Do you know what you are going to write before you sit down at your desk?
No, it comes to me. There’s an actual physical element to it. Unless I’m touching the computer keys or have a pen to paper, it won’t come. Whatever way my brain is wired, there seems to be a relationship between the action of writing and the release of material. Sometimes imagery comes during the off-time. If I’ve been keeping a good routine, an image will pop into my head when I’m washing dishes or taking a walk. But that can’t be a conscious thing. You can’t think, ‘I’m going for a walk to think about my novel’.
MFA programmes have come in for a lot of criticism in recent years. Can you talk about your experience of the course at Columbia?
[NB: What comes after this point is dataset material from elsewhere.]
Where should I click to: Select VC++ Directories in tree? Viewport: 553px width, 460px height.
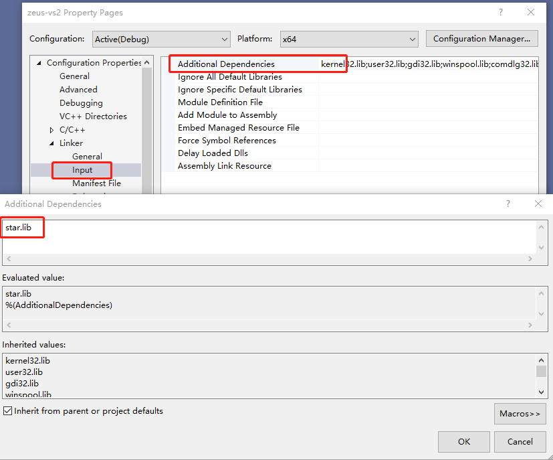(93, 117)
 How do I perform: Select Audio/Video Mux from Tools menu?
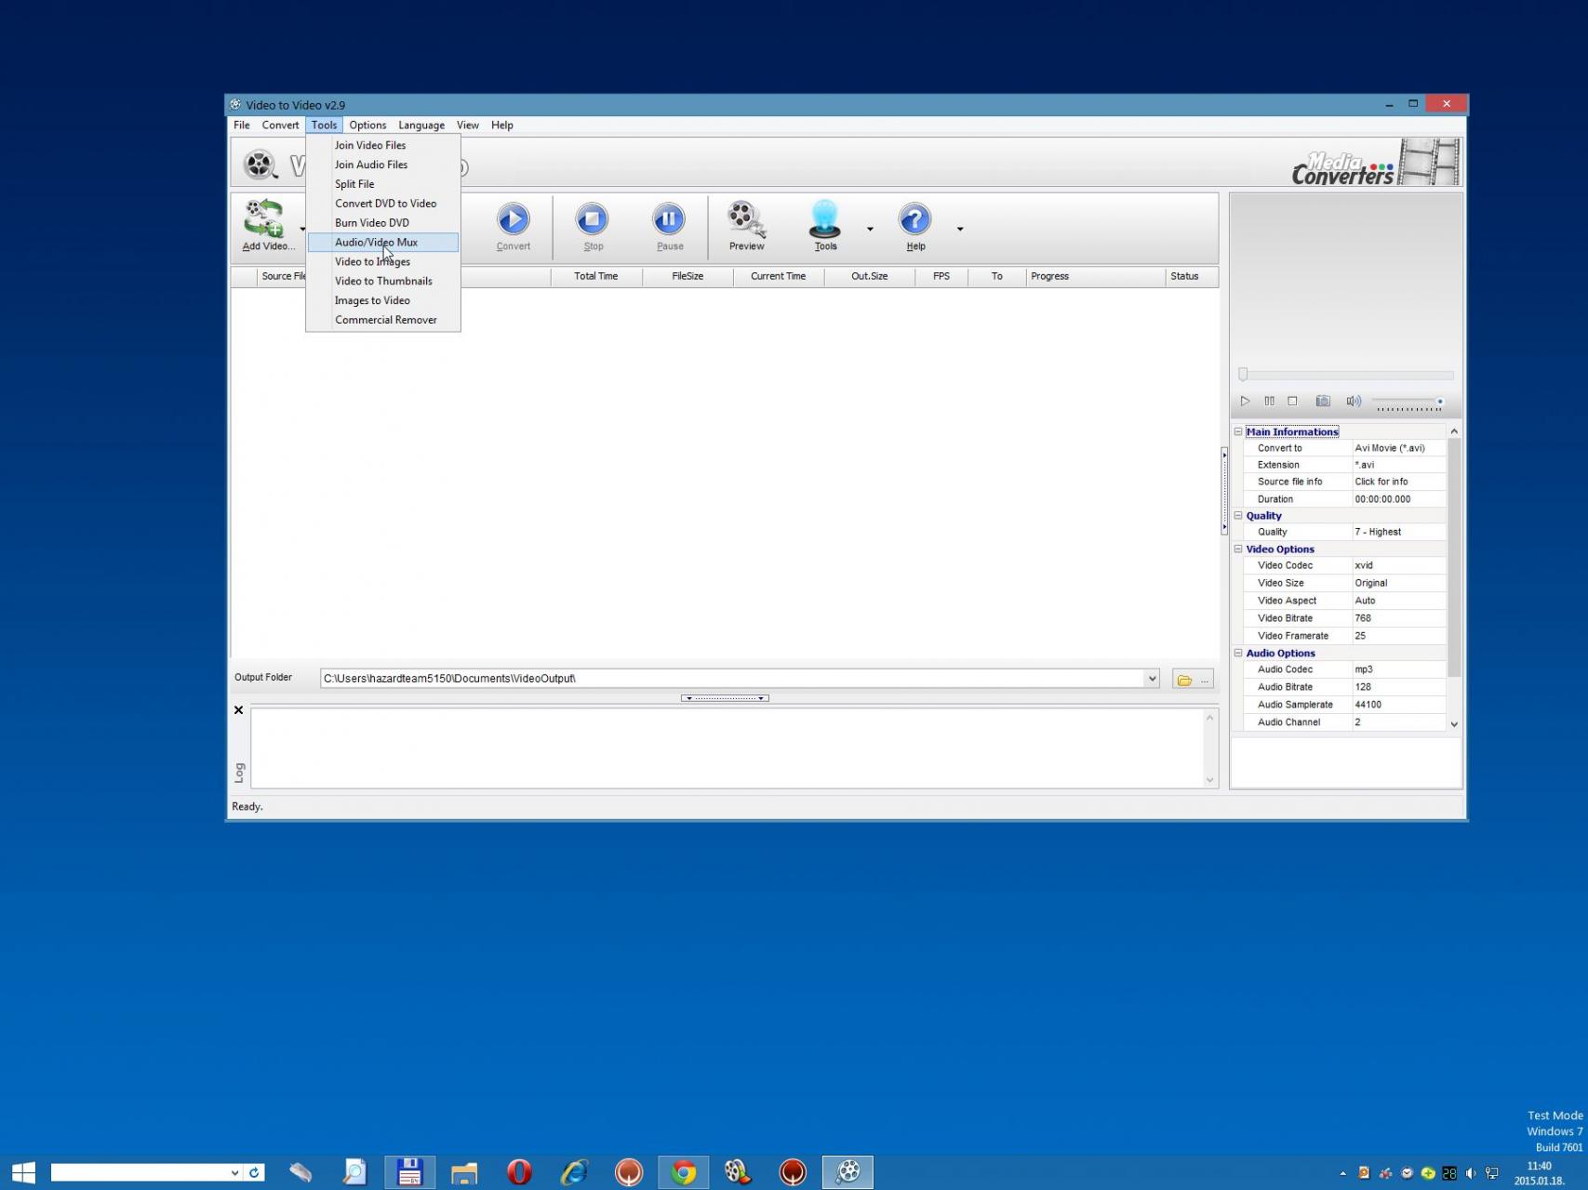pos(376,243)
I went to Columbia with a very specific demand. I wanted to have deadlines. You’re there for two or three years, you have constant deadlines and everyone around you is trying to finish their book. That has a very motivating effect. But I honestly don’t think I got a whit of formal training out of the course. But then I didn’t go in looking for that. I went there to force myself into an action that recognised the seriousness of finishing the book. And so I agree with a lot of the criticism of MFA programmes. I think an awful lot of them are just rackets. I did have a very good experience at Columbia. It was also a very mixed experience. There were some absolutely superb teachers, many of whom were teaching almost academic seminars about, you know, the novel. I didn’t have a class on how to write a sentence or a paragraph. But the deadlines were very important and I met some really terrific writers who are now my readers and peers.
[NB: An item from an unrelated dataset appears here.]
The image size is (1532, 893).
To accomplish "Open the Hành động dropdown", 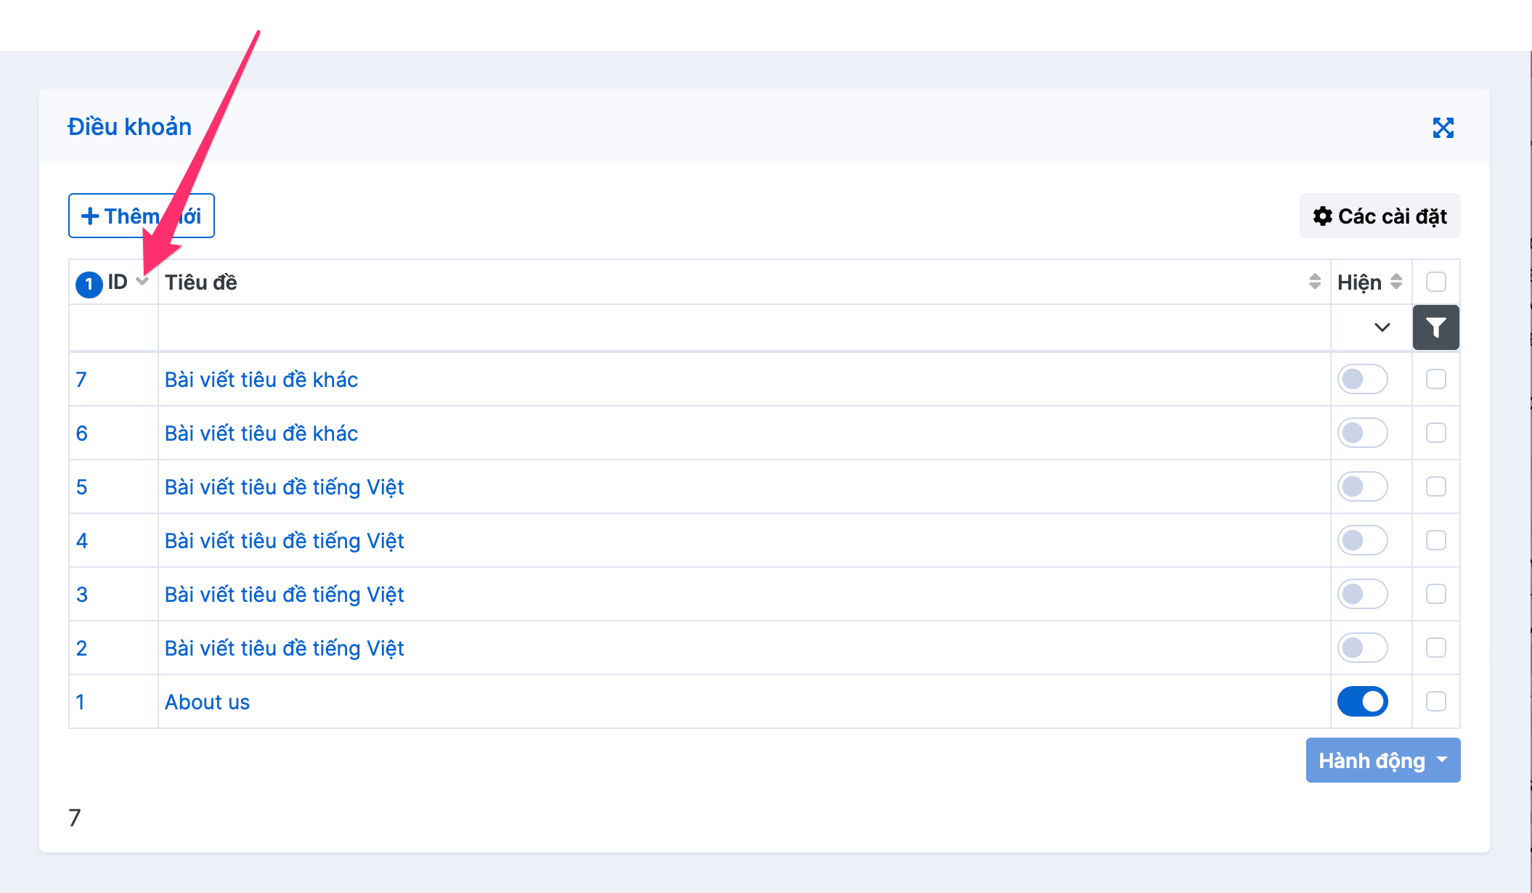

Do you have any intellectual insecurities?
Too many to even articulate. I feel a huge nostalgia for when I was at your stage, when I’d just finished my undergrad and was immersed in so many different genres, reading and learning so much every day. If I have an insecurity, it’s that that slackens when you leave academia. Journalism does that to you as well because you become an expert in everything for ten minutes. When I was an undergrad I would just live in the library, completely immersed in it. I don’t really do that so much anymore. I had such a great time in Trinity. I took each of the writer-in-residence workshops – except one, which I didn’t get into – which were great. The first year I did it, Paul Murray was a fourth year at the time and he was in that class. That’s where I first met him. He was telling me recently that Skippy Dies was started as a short story in 1994. He wouldn’t have been even twenty at the time. I mention that because, as I said, Solace came out of a short story six or seven years ago; Skippy came out of one from almost twenty years ago! These things lodge and ferment. That’s what they should do, anyway – which is why the deadline for my next novel is causing me quite a bit of anxiety. I feel I should probably have negotiated a little more time for myself.
Have you had time to sit down and work on that?
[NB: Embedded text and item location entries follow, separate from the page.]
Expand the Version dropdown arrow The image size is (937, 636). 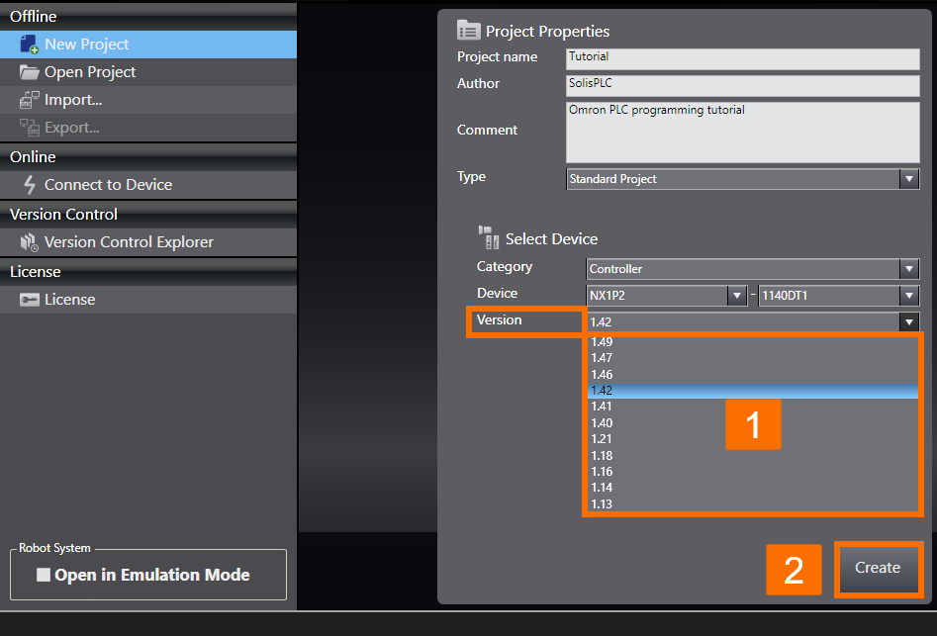908,320
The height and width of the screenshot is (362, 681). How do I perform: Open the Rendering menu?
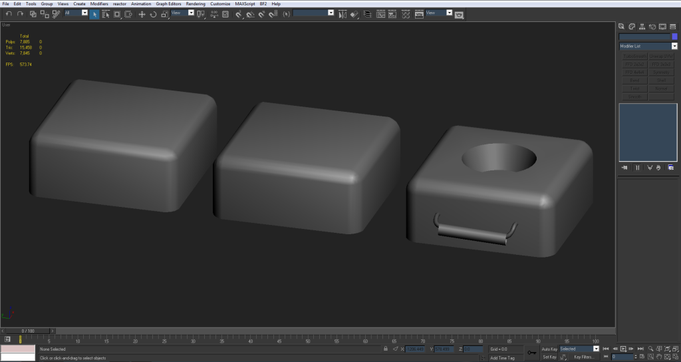[x=196, y=4]
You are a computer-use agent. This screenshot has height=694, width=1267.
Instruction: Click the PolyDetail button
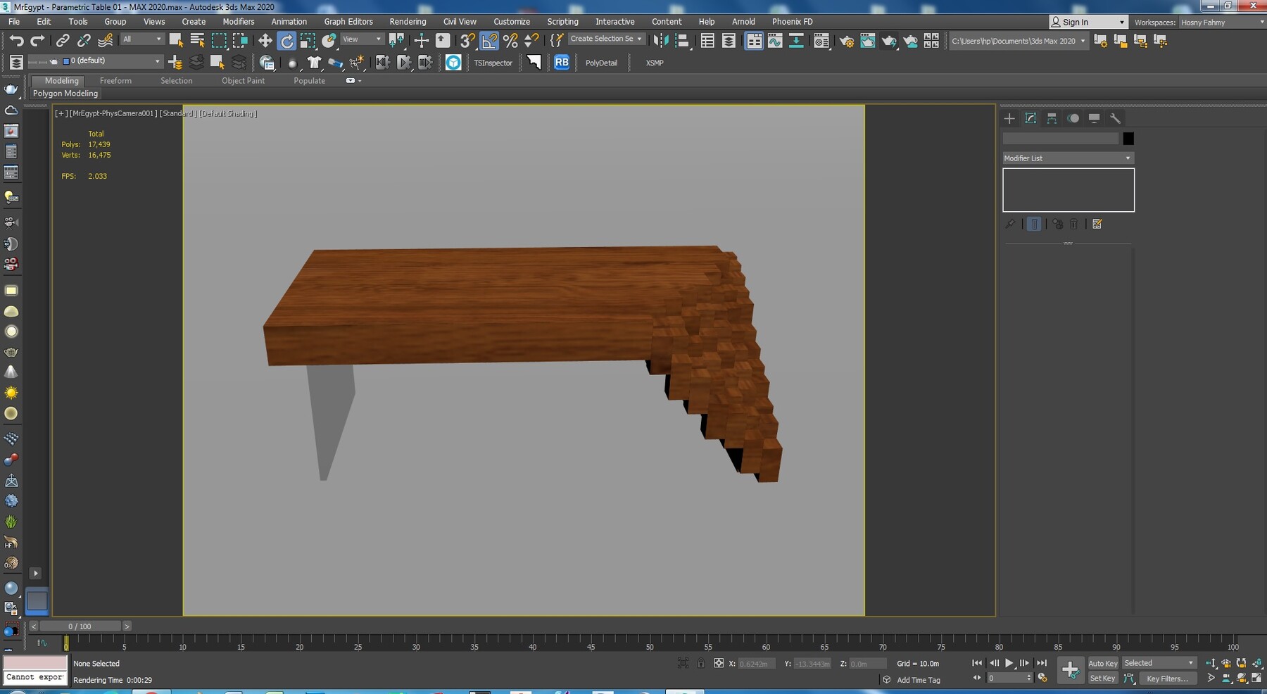tap(601, 63)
I have had time. But I haven’t really availed of the time very well. It’s a strange experience to be writing a different novel to Solace. A little bit painful, actually. In some ways I feel like it’s my first novel. But I am just doggedly writing down all the crap, because I really believe in the idea of a shitty first draft. Claire Keegan says that certain stuff has to burn away before you can get to the core of what you’re writing. Yeah, you just have to write through the shit really.